BEGIN INPUT FOR THIS TASK

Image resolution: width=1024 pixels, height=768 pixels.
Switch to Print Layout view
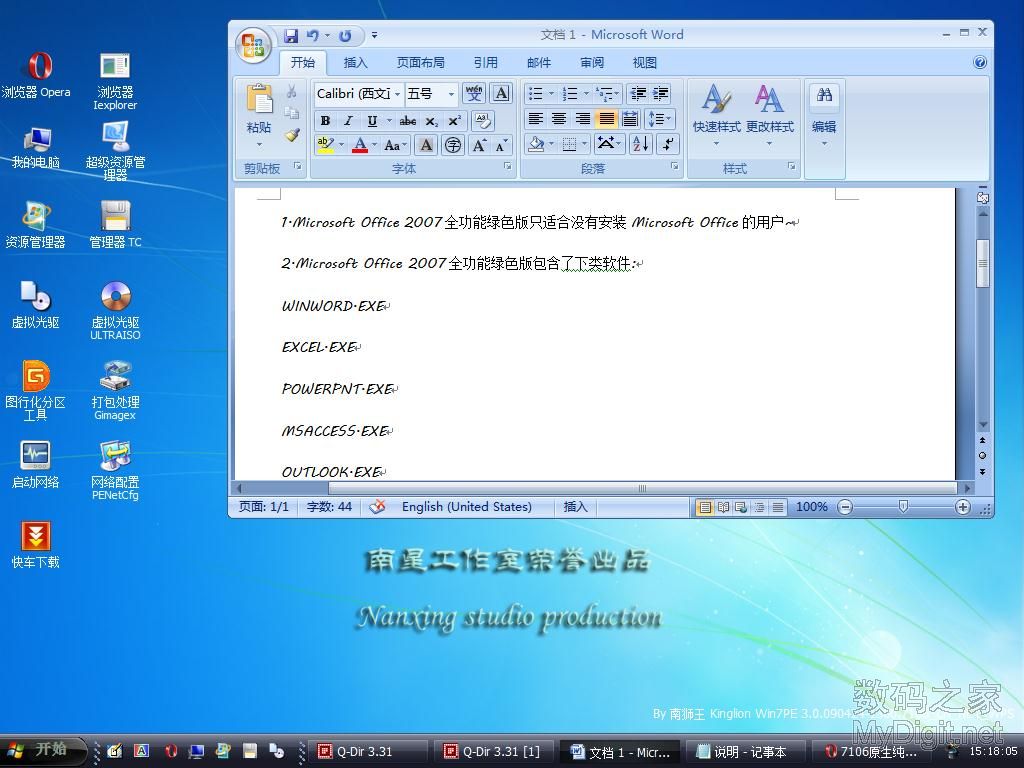[705, 507]
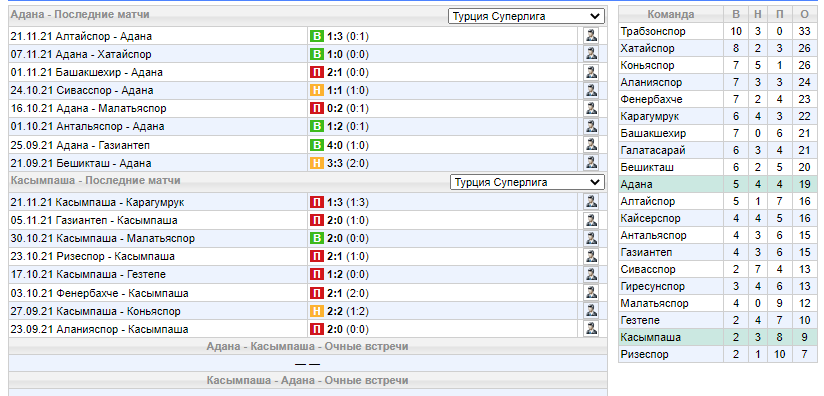Click the green В result badge for Касымпаша - Малатьяспор
The width and height of the screenshot is (824, 396).
(316, 238)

END INPUT FOR THIS TASK

Rewrite all the items above, changing "Print Layout" to "Web Layout" and keeping everything else the same. Leave the pictures out.

Image resolution: width=1024 pixels, height=768 pixels.
Switch to Web Layout view
[705, 507]
Click the green В result badge for Касымпаша - Малатьяспор
The width and height of the screenshot is (824, 396).
(316, 238)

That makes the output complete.